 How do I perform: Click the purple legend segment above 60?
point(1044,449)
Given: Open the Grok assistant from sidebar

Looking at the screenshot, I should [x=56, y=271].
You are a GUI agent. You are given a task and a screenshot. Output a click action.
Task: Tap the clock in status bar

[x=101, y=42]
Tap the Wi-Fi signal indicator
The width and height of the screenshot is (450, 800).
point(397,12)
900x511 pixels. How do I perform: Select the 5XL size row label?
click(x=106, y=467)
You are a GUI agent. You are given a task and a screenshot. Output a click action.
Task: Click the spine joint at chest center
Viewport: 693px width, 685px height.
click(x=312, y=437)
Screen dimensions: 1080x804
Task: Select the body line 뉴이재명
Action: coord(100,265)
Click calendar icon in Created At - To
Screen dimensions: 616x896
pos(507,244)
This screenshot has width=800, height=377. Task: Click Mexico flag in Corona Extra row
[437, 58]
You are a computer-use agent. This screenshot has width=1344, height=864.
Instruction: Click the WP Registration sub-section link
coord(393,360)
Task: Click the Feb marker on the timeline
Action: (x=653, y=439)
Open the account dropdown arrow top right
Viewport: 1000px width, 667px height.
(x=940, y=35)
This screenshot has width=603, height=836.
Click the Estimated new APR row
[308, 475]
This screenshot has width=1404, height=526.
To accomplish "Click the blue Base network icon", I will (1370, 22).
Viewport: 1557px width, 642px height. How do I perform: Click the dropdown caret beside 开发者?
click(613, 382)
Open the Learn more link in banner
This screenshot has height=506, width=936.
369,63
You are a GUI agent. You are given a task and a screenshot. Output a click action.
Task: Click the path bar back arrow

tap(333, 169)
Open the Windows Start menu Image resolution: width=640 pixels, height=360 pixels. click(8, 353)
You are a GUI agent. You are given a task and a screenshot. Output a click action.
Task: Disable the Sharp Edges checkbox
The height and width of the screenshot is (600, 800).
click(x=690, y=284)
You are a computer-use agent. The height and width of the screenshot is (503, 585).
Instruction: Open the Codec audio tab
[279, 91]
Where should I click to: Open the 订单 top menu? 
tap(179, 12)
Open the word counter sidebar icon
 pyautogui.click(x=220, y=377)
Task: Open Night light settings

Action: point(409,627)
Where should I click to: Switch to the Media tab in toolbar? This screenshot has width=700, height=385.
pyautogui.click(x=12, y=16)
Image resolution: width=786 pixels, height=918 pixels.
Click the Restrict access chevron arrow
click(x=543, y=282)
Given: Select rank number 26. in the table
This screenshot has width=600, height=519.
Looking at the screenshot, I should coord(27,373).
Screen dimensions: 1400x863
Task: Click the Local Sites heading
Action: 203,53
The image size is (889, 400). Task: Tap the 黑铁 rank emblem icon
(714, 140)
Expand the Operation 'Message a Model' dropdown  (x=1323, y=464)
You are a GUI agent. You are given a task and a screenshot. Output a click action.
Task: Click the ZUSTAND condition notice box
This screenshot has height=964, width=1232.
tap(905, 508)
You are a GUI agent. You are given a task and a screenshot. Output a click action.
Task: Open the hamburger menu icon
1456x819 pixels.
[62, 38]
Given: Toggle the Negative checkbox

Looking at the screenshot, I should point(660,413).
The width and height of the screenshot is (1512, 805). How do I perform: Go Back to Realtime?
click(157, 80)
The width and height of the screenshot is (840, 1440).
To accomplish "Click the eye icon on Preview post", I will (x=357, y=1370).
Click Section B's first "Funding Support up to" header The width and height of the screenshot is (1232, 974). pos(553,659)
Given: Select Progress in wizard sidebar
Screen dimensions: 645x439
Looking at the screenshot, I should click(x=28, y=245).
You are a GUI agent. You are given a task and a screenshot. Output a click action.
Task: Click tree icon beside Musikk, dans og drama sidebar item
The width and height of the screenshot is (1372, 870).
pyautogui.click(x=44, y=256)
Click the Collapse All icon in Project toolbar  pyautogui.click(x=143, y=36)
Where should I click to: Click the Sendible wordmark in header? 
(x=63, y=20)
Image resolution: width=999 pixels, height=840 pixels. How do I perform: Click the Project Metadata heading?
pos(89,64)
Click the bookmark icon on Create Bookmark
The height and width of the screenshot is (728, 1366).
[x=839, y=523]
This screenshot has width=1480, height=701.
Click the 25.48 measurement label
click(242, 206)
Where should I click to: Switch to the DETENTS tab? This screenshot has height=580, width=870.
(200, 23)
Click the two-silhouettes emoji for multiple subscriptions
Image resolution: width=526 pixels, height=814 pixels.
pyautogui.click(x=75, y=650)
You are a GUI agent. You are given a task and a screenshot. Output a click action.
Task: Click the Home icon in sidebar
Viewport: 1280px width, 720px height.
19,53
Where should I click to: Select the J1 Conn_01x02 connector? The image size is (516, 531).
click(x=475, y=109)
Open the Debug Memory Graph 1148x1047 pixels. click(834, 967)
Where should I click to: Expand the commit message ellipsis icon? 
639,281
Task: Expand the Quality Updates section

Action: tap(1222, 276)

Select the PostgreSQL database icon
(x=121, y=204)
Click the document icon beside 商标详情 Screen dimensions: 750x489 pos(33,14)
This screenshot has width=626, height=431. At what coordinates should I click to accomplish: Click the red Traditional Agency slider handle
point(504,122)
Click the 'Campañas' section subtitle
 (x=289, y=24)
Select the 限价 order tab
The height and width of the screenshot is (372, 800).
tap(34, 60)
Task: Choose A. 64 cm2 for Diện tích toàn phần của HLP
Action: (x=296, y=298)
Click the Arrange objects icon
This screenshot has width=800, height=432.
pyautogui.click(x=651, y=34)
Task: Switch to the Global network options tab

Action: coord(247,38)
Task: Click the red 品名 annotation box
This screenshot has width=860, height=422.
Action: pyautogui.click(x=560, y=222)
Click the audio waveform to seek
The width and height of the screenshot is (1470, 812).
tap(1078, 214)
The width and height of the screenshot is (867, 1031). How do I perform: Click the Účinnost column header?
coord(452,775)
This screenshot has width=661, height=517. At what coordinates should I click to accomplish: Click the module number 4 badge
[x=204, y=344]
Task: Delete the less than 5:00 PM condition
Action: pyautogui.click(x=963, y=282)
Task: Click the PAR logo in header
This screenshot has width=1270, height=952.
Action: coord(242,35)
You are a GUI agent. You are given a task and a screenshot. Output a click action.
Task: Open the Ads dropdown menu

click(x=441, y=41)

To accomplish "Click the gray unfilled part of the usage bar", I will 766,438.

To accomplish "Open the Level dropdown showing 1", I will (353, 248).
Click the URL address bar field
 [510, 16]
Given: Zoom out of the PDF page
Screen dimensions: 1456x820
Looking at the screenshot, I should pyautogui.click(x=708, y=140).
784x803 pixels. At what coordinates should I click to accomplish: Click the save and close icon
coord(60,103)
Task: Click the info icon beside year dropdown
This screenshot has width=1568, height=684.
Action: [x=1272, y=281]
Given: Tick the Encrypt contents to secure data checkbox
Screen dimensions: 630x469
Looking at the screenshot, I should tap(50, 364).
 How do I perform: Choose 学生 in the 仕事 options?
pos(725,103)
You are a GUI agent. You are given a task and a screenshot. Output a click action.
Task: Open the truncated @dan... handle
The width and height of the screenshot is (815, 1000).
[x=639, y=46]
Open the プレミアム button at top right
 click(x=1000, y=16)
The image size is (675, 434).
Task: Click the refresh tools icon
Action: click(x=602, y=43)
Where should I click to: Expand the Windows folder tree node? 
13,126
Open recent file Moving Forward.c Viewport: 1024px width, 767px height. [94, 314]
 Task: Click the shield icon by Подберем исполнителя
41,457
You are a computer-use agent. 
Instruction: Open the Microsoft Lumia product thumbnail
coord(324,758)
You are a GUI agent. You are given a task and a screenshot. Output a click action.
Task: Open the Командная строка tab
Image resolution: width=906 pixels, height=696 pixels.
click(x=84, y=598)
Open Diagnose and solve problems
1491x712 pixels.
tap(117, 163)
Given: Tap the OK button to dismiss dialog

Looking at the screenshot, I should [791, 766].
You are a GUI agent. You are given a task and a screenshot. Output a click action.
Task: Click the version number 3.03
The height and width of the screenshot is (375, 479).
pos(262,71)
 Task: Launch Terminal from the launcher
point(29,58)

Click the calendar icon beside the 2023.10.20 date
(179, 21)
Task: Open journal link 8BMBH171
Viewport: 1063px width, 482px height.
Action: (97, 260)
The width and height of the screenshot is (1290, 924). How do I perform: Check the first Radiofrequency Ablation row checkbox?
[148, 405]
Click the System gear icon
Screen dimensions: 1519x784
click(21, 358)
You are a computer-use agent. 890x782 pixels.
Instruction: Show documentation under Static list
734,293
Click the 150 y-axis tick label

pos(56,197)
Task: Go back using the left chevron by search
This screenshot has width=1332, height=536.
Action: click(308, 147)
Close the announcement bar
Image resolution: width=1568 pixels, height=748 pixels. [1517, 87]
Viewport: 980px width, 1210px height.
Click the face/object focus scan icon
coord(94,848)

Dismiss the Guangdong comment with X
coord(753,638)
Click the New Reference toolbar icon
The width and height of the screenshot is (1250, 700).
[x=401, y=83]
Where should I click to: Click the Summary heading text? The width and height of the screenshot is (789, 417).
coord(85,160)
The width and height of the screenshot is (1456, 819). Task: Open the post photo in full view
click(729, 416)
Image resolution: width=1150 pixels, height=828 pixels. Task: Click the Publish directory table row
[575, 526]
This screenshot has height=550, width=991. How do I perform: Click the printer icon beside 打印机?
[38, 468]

#####

Task directions: Could you write out, unchanged, the line with "Click the 150 y-axis tick label" and every line after it in the data above?

Written answer:
Click the 150 y-axis tick label

pos(56,197)
Task: Go back using the left chevron by search
This screenshot has width=1332, height=536.
Action: click(308, 147)
Close the announcement bar
Image resolution: width=1568 pixels, height=748 pixels. [1517, 87]
Viewport: 980px width, 1210px height.
Click the face/object focus scan icon
coord(94,848)

Dismiss the Guangdong comment with X
coord(753,638)
Click the New Reference toolbar icon
The width and height of the screenshot is (1250, 700).
[x=401, y=83]
Where should I click to: Click the Summary heading text? The width and height of the screenshot is (789, 417).
coord(85,160)
The width and height of the screenshot is (1456, 819). Task: Open the post photo in full view
click(729, 416)
Image resolution: width=1150 pixels, height=828 pixels. Task: Click the Publish directory table row
[575, 526]
This screenshot has height=550, width=991. How do I perform: Click the printer icon beside 打印机?
[38, 468]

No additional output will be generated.